I admit it — my vision of America has always been an idyllic one. Living with an eternal optimist for twenty two years now hasn’t helped matters. My wife always sees the glass half full, not half empty.
My father taught me to cooperate with the police. Their job is “to protect and to serve” the general public. Good cops were nice guys, like Andy Griffith. Sometimes they were gruff good guys, like Kojak. Bad cops were usually just lazy or incompetent, not mean and stupid.
Or so I once thought. Now, I’m not so sure.
Without a doubt, police work can be a tough, dangerous and mostly thankless job.
If we were not already going broke as a country, spending money on social programs like drunken sailors on shore leave, it might make sense to increase police pay for the rank and file officers. We would attract better, more qualified people in the process.
Even as I wrote the blog entry titled Police State, I deluded myself to believe the sort of incident described in the article was isolated.
Nevertheless, it chilled me to the bones to think a cop ignorant of the law did not hesitate to draw his weapon and detain, threaten and harass a citizen conforming with local ordinance.

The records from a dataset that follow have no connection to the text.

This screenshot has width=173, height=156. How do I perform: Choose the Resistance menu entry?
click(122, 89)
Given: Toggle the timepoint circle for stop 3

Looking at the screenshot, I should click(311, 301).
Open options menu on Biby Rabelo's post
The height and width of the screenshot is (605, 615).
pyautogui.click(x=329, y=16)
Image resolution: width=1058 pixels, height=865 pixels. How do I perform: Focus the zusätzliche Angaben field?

There’s plenty of aggressive and/or violent nuts in the general public who are roaming the streets without the cops joining them. Lunatics everywhere are doing crazy stunts like threatening people at Dairy Queen with a grenade, trying to use a sword at Pizza Hut to similar effect, or two female thugs beating the crap out of a transvestite at McDonalds for being in the wrong place at the wrong time.
Mean people suck!
I don’t know what is more appalling — that two women relentlessly and viciously assaulted an innocent victim with so little provocation, or that several grown men stood there and watched. One even videotaped it but did nothing to intervene and help the victim, instead warning the attackers that the police were coming.
We need the police to protect us from people like this.

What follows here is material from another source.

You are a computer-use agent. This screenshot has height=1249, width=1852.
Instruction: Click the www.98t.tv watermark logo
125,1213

But who will protect us from the police?
You might be thinking that we have no reason to fear our men in blue, right? They defend against injustice, stop crimes, catch the bad guys.
Then I read about the police in Arizona, who shot an Iraq war veteran more than 60 times in the process of conducting a drug raid.
The article from ABC news reported Pima County Sheriff Clarence Dupnik “scolded the media for questioning the legality of the shooting.”
Really? We aren’t even allowed to wonder what happened?
Shot sixty times in less than seven seconds, left bleeding to death for more than an hour before paramedics were allowed to touch him, and we aren’t supposed to have questions?
The victim was an Iraq war veteran who served two tours of duty and had two family members killed in a home invasion in the past year.
Might he legitimately have mistaken the police for criminals in the act of invading his home as they attacked without warning, sirens or flashing lights?
The police have refused to confirm or deny reports that no drugs were found in the house.
Clarence Dupnik…why is that name familiar? Ah, yes, it’s come to me — he’s the idiot who blamed “right wing rhetoric” on the attempted assassination of Congresswoman Gabrielle Giffords.
In truth, the radical left wing propaganda of “truthers” polluted Jared Loughner’s troubled mind.
So forgive me (or don’t) for refusing to take Sheriff Dupnik’s word at face value.
On the other hand, these are isolated incidents, right? We don’t have to fear bad cops everywhere, do we?
Except today’s depressing news is courtesy of metro Washington DC police. Two cops grab a man sitting in a wheelchair by each arm and slam him face-first on a concrete sidewalk in the process of arresting him.
The police released a statement that claimed, “The patron resisted arrest which resulted in him falling out of his wheelchair.”
Civilian witnesses vehemently disputed that official statement.
The police version of events is unfortunately contradicted by video as well, which clearly shows two burly uniformed officers forcibly lifting the man from his chair and slamming him to the ground, landing on top of him.
If you still aren’t worried, think about this little nugget.
The 4th Amendment just got trampled upon. Several hundred years of legal precedence tossed out the window.
And if you’re thinking the U.S. Supreme Court is our best hope and defense against this erosion of personal freedom, think again. It just issued a truly abominable ruling of its own.
The “high” court of last resort just decided 8-1 that police who believe they smell marijuana can force their way into a private residence without a warrant under the guise of fearing “those inside were destroying incriminating evidence.”
Throughout my lifetime, I’ve heard or read a number of stories where guilty people were acquitted of heinous crimes on a technicality.
Murderers were often released because they weren’t read their rights, or the warrant had a technical error. The rule of law was more important than any individual case.
Now the courts seem to be saying, screw rules, screw precedents, screw warrants.
Do whatever you want if you have a badge. Cops can now claim they thought they smelled pot and use that excuse to enter your house without warning or warrant.
The pendulum has swung to the other extreme. Innocent people are slowly learning to be afraid of the police, who now enjoy near absolute power.
Lord Acton warned us, “Absolute power corrupts absolutely.”
We are being conditioned to live in fear and not to resist the authority of the police.
Yet I wonder — how are we supposed to tell the police from the criminals?